Воображая людей животными, монстрами или «ходячими бифштексами», авторы демонстрируют свой стыд за прошлое и страх перед будущим, передают и горе и предостережение. Бессмысленным насилием, которое нельзя функционально интерпретировать, советская система низвела людей до уровня рабочих животных. Начиная с солженицын- ского тритона и владимовского сторожевого пса литература рассказывала историю нечеловеческого страдания через образы очеловеченных животных. Потом магический историзм превратил этих персонажей в чудовищ. Ужас советского периода лучше воплотился в монстрах, чем в людях или животных. Эта особенная культура памяти — не столько постмодернистская, сколько именно постсоветская. В ней возвращаются к жизни многие классические образы и мотивы: Сфинкс, Молох, Левиафан и Тритон; Антигона, которая хочет похоронить брата; приключения Данте в аду и мстительная одержимость Гамлета; посмертная трансформация Клоринды и, конечно, Дракула, а еще булгаковский Шариков, собака с человеческими железами. Но самый подходящий для этой горестной культуры сюжет — это сказка о Красной Шапочке: волк съел бабушку и стал похож на нее — или это убитая бабушка так похожа на волка?

■ Задание ■
Перепечатайте целиком отрывок о постсоветской культуре памяти, приведенный выше, ничего в нем не меняя.

■ Строки данных ■
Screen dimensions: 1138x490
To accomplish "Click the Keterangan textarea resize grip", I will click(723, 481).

...

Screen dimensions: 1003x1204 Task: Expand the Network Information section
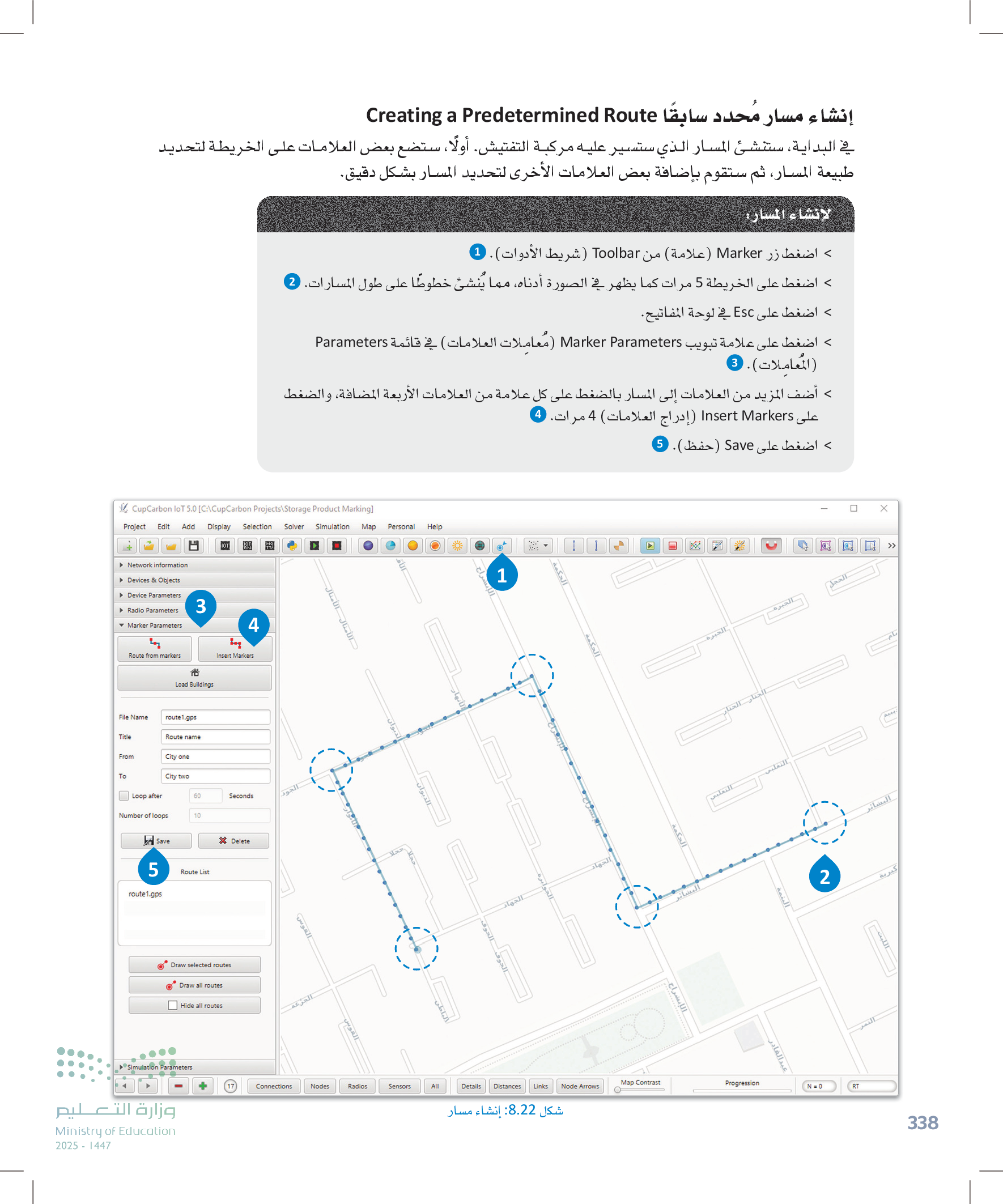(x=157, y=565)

■ Ответ ■
Воображая людей животными, монстрами или «ходячими бифштексами», авторы демонстрируют свой стыд за прошлое и страх перед будущим, передают и горе и предостережение. Бессмысленным насилием, которое нельзя функционально интерпретировать, советская система низвела людей до уровня рабочих животных. Начиная с солженицын- ского тритона и владимовского сторожевого пса литература рассказывала историю нечеловеческого страдания через образы очеловеченных животных. Потом магический историзм превратил этих персонажей в чудовищ. Ужас советского периода лучше воплотился в монстрах, чем в людях или животных. Эта особенная культура памяти — не столько постмодернистская, сколько именно постсоветская. В ней возвращаются к жизни многие классические образы и мотивы: Сфинкс, Молох, Левиафан и Тритон; Антигона, которая хочет похоронить брата; приключения Данте в аду и мстительная одержимость Гамлета; посмертная трансформация Клоринды и, конечно, Дракула, а еще булгаковский Шариков, собака с человеческими железами. Но самый подходящий для этой горестной культуры сюжет — это сказка о Красной Шапочке: волк съел бабушку и стал похож на нее — или это убитая бабушка так похожа на волка?